Foals that have more persistent seizures and repetitive seizures that require frequent dosing may be maintained with a CRI. A CRI requires that the foal have an IV catheter with a fluid pump. The CRI is made using 100-ml bags of 0.9% saline. Ten milliliters of saline are removed, and 10 ml of 5 mg/ml (50 mg) midazolam is injected into the bag, creating a final solution of 0.5 mg/ml. The midazolam solution is then administered at a rate of 2 - 6 ml/h (1 - 3 mg/h) to the 50-kg foal using the fluid pump and appropriate IV lines. The infusion rate can be altered as needed to maintain control of seizure activity, but it should be kept low enough that the foal is rousable and not at an anesthetic plane of sedation.
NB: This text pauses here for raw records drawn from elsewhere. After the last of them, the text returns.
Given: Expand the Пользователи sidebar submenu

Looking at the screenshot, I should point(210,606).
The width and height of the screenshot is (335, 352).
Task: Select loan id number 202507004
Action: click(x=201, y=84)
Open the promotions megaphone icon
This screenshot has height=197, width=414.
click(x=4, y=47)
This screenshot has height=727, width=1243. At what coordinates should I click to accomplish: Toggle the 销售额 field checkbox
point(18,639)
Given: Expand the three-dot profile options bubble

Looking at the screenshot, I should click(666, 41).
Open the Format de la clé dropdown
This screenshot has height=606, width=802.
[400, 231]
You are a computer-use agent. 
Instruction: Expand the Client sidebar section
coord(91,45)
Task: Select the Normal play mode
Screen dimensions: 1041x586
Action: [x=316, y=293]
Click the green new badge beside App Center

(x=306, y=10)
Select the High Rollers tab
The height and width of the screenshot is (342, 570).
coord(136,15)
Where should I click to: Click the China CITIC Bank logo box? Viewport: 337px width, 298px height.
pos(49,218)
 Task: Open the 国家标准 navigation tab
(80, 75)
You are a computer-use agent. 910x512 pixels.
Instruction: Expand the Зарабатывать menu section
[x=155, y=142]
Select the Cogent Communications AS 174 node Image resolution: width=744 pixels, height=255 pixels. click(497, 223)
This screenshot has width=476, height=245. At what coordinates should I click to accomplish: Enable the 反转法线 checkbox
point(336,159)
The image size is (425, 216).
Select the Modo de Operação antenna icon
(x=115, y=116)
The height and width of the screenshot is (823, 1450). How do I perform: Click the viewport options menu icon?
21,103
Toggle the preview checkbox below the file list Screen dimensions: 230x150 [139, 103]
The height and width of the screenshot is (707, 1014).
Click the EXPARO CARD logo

The CRI can be discontinued when desired, and the foal should be alert within 1 - 2 h, allowing for assessment of neurologic status. The CRI can then be reinitiated, if needed. CRI is generally not needed for >24 - 72 h. Light-sensitive midazolam should be protected from sources of light, but many clinics do not wrap lines or bags containing midazolam and report no change in efficacy.

3. Results

A non-scientific survey of equine neonatologists worldwide suggested that use of midazolam in seizure control is increasing and is becoming the agent of first choice with some practitioners. The general impression is that midazolam produces a smooth and rapid control of seizures in many equine neonates and that control can be maintained by additional IM doses or by CRI, if needed. The biggest advantage to most surveyed practitioners was the ability to "waken" the foal readily, assess the neurologic function, and return it to a sedated state easily. This contrasts with the almost uniform frustration with the use of phenobarbital, where practitioners felt that foals remained stuporous or sleepy for too long and that neurologic assessment was impossible for several days after its use. Other concerns with phenobarbital use are significant respiratory depression, effects on blood pressure, and thermoregulation, which make case management more complex and sometimes require that the foals be placed on a mechanical ventilator for a period of time. This is in contrast to the minimal, if any, noted side effects of midazolam use.

4. Discussion

Midazolam seems to be an effective and reasonable alternative to phenobarbital in the management of single, recurrent, or persistent equine neonatal seizures. Its use in equine neonatal intensive care units is increasing because of its apparent safety and efficacy, although no formal pharmacologic studies have been performed to date regarding the use of this drug in foals.

The author thanks Drs. Jane Axon, Catherine Herron, Daniela Bedenice, and Darien Feary for sharing their experiences with midazolam use in equine neonatal intensive care.